Если удачно выбрать путь, то от одного человека к другому, с которым он достаточно близко, за руку знаком, а от того к третьему можно через десять рукопожатий добраться хоть до папуаса с Новой Гвинеи.
Рассказал я об этом студентам и аспирантам, и одна бойкая девушка Ирина, давно уже и доктор, и профессор, и зав, мне возразила:
— Да у нас до Брежнева таким образом, через рукопожатия, куда дальше, чем до любого папуаса.
— Ну почему, Ира? Вот я до Брежнева доберусь через три рукопожатия. Даже двумя способами.
Все заинтересовались.
— Я за руку знаком и неоднократно ручкался с нашим ректором Александром Петровичем Бычковым. А он в свою очередь близко знаком, почти, можно сказать, дружит с Лигачевым Егором Кузьмичем, а тот с Брежневым в ЦК дружбанит.
— А второй путь?
— Так вот же, я вам сколько раз про дорогого для меня человека, Петра Васильевича Таванца, рассказывал. А он с Федосеевым Петром Николаевичем (академик, вице-президент АН СССР, многолетний член ЦК, теневой кардинал идеологического фронта и так далее, и тому подобное) до сих пор в близких друзьях, а от того до Брежнева полшага.

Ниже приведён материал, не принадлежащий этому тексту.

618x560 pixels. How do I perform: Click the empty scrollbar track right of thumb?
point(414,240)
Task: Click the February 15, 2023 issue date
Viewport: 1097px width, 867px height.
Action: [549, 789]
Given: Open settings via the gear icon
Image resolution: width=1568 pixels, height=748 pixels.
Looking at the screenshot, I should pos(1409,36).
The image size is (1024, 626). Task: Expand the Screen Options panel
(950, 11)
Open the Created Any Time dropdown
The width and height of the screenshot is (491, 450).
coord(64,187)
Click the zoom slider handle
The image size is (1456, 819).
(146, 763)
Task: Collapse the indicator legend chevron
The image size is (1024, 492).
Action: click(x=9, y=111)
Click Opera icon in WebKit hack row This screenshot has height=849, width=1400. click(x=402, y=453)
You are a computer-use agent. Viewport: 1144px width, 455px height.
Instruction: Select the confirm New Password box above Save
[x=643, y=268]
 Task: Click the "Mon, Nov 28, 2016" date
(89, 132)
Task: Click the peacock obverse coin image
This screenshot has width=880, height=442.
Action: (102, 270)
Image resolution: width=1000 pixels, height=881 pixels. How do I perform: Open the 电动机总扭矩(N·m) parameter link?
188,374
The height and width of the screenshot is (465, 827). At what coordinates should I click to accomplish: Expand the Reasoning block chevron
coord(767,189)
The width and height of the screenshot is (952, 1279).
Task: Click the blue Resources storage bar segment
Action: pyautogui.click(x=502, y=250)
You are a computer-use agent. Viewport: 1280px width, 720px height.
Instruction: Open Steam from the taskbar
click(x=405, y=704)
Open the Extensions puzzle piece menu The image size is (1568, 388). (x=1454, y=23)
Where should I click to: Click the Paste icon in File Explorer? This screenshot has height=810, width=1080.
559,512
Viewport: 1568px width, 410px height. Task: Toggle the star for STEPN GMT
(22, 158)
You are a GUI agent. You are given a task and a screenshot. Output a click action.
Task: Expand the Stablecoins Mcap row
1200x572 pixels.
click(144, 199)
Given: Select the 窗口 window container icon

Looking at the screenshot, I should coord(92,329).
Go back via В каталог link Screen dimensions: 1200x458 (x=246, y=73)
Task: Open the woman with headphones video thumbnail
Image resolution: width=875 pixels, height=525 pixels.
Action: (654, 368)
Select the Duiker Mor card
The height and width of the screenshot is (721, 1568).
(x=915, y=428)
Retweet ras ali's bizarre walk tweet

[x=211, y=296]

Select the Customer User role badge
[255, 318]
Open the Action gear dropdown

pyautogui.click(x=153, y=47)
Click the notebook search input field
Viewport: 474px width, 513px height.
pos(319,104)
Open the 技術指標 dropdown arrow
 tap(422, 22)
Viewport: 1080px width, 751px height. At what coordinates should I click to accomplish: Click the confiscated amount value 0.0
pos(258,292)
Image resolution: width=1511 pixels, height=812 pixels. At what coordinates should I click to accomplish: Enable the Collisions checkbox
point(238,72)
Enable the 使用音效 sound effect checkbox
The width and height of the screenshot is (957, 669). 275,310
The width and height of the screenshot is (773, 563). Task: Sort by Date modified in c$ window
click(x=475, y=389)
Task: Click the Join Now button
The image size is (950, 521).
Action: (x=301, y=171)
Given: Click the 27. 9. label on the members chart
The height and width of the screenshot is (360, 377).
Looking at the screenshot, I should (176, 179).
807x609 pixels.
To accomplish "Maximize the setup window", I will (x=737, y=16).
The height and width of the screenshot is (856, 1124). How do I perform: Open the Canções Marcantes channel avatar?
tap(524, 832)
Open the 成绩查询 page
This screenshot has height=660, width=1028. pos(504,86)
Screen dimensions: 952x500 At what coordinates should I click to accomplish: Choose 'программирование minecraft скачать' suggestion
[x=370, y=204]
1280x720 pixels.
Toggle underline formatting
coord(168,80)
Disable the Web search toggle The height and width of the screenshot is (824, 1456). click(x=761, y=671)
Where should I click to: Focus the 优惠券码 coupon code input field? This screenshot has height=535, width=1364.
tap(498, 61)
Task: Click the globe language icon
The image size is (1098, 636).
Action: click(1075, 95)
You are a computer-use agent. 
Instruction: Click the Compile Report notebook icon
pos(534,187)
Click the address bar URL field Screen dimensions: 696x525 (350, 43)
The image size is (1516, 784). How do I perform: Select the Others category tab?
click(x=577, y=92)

(П. В. хотел взять меня к себе в сектор: «Валерий, ну хоть самую распропоганенькую прописку на окраине Московской области раздобудьте, это непреодолимое требование, все остальное я сделаю. В крайнем случае к Петру Николаевичу пойду. Он даст добро, знает — я никогда ни за кого не просил».
Не смог, даже и не пытался, нет у меня никакой хитрости.
Хоть я и еврей.)
— Ну это, может быть, вы, — не сдавалась упрямая Ира.
— Ну со мной-то ты, Ира, знакома? Давай пожмем друг другу руки, и через еще три пожатия: «Здравствуйте, Леонид Ильич»…
Поэзия
Чаще всего, чаще, чем о политике и даже о живописи, говорили мы с П. В. о поэзии, вообще о литературе. И конечно, тоже в основном спорили. Правда, много было и общего.
Мы оба очень Пушкина любили. Он у меня спрашивает:
— Вы, конечно, «Евгения Онегина» наизусть знаете?
— Каюсь, далеко нет, стихов штук двадцать, может, и наберу, но именно из «Онегина», думаю, что только то, что в школе наизусть задавали. А вы?
— А как же! Конечно, знаю. Как же без этого?
Однако более всех в мировой литературе он любил, кусками наизусть помнил Достоевского. Как Библию. Тут я его столько раз проверял. Спрашивал как бы невзначай:
— А вот то-то и то-то не Свидригайлов ли говорил?
— Вы меня, Валерий, проверяете, что ли? Нет, нет, это, это Ставрогин в «Бесах», не Свидригайлов. А сама мысль звучит так (произносит), можете не проверять.
И если его не остановить, тут же едва ли не наизусть расскажет, в какой части романа, где, с кем, по какому поводу и какой в этом смысл…
— Если меня спросить: Достоевский или вся остальная мировая литература, я даже секунды не подумаю. Конечно, Достоевский. Я, вы знаете, Валерий, давно логикой перестал заниматься, но каждый день пишу. Труд моей жизни, книгу о Федоре Михайловиче. Я о нем, я думаю, все стоящее в мире перечитал — ничего это стоящее не стоит. Плохо, не убедительно, слабо, откровенно слабо, не понимают, не тянут. Связей, истоков не видят, выводы поверхностные.
— Может, и о Пушкине так?
— Нет, вы знаете, о Пушкине есть несколько достойных, глубоких работ.
— Так вам надо успеть издать.
Уже после смерти Петра Васильевича я написал Елене Иосифовне. Спросил об этой книге, она не ответила.
Расходились мы на Чехове, например. П. В. его очень любил, ставил его много выше Бунина, Тургенева, едва ли не выше Толстого. А я не люблю Чехова. Уж сколько раз брался перечитывать. Отталкивает его откровенное презрение к людям, он даже своих собственных литературных героев не любит, не жалеет, не симпатизирует им. Они у него ущербные, убогие, недоумки неумелые и невезучие, но это бы еще ладно, ну видит он такими своих сограждан, соплеменников — бывает такое. Даже и не редко. Но едва ли не в каждом своем рассказе Чехов показывает их очередной жизненный провал, и никакого сочувствия, одно злорадство, какая-то сатанинская брезгливая улыбка.